THE RESPONDENT DID NOT APPEAR AND WAS NOT REPRESENTED.

J U D G M E N T

1.

LORD JUSTICE DYSON: The issue that arises on this appeal concerns the validity of a notice purportedly served by the claimant pursuant to section 21(4) of the Housing Act 1988 (“the 1988 Act”). By his judgment given on 28 September 2005, District Judge Plaskow held that the notice was valid and dismissed the defendant’s application to set aside a possession order that he had made on paper under the accelerated possession procedure. The judge himself gave the defendant permission to appeal to this court pursuant to CPR 52.14(1) because he considered that the issue was of some general importance and that the case had exposed a possible conflict between two decisions of this court. These are Lower Street Properties Limited v Jones [1996] 28 HLR 877 and Fernandez v McDonald [2003] EWCA Civ 1219, [2004] 1 WLR 1027.

2.

Section 21(4) of the 1988 Act provides so far as material:

“Without prejudice to any such right as is referred to in subsection (1) above, a court shall make an order for possession of a dwelling-house let on an assured shorthold tenancy which is a periodic tenancy if the court is satisfied –

(a)

########################################

> **EXERCISE TASKS**
A. Please condense the paragraph of the court judgment that begins "LORD JUSTICE DYSON: The issue that arises" into a short list of its main points.
B. Carry the court judgment forward from the point at which it stops.

> **SOURCE MATERIAL**

########################################

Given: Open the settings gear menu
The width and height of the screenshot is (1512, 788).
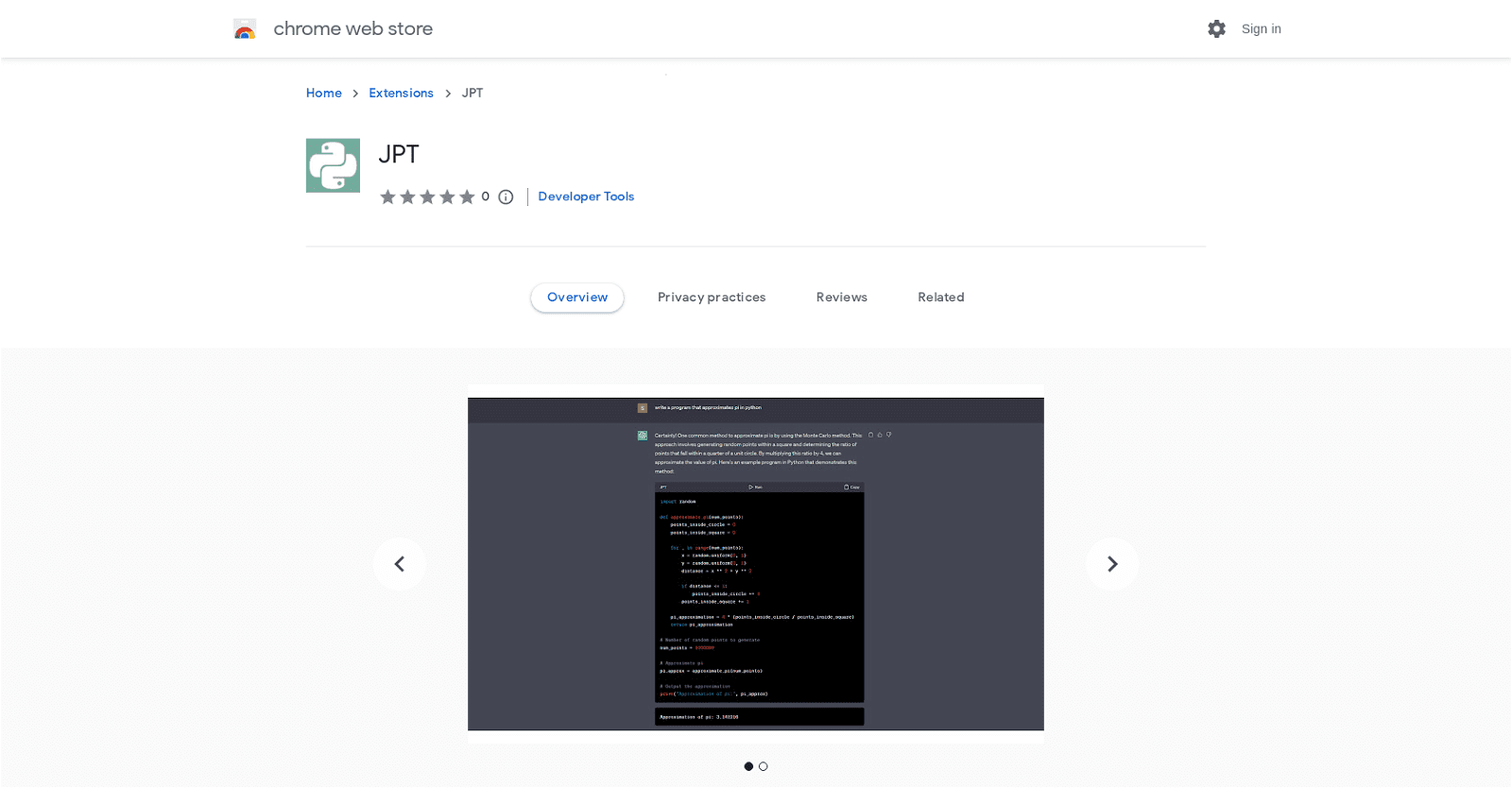Looking at the screenshot, I should coord(1216,29).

########################################

> **OUTPUTS IN ORDER**
A.
- The appeal concerns whether a notice the claimant purportedly served under section 21(4) of the Housing Act 1988 is valid.
- In a judgment given on 28 September 2005, District Judge Plaskow held that the notice was valid.
- He dismissed the defendant's application to set aside a possession order. He had made that order on paper under the accelerated possession procedure.
- The judge gave the defendant permission to appeal to this court under CPR 52.14(1).
- He gave permission because he thought the issue was of some general importance and the case exposed a possible conflict between two decisions of this court: Lower Street Properties Limited v Jones [1996] 28 HLR 877 and Fernandez v McDonald [2003] EWCA Civ 1219, [2004] 1 WLR 1027.

B.
that the landlord or, in the case of joint landlords, at least one of them has given to the tenant a notice in writing stating that, after a date specified in the notice, being the last day of a period of the tenancy and not earlier than two months after the date the notice was given, possession of the dwelling-house is required by virtue of this section; …”

3.

The facts of this case are not in dispute. By an agreement dated 26 July 2000, the claimant granted an assured shorthold periodic tenancy of premises at 41 Bulstrode Avenue, Middlesex, TW5 (“the property”) to the defendant. By a notice dated 12 December 2000, the claimant purported to give the defendant:

“NOTICE THAT POSSESSION IS REQUIRED (by virtue of section 21(4) Housing Act 1988 … of the [property] … which you hold as tenant at the end of the period of your tenancy which will end after expiry of two months from the service upon you of this notice”.

The sole issue is whether this is a valid notice. Mr Panton submits that the notice is invalid because it contains the phrase “at the end of the period of your tenancy” instead of “after the end of the period of your tenancy”. The point may seem to involve hair- splitting, but unless the notice complies with the requirements of section 21(4) it is invalid. The form of notice was in a standard form apparently used by the claimant at the time. I understand that the standard Oyez form currently in use states: “I require possession after [the date] …”.

4.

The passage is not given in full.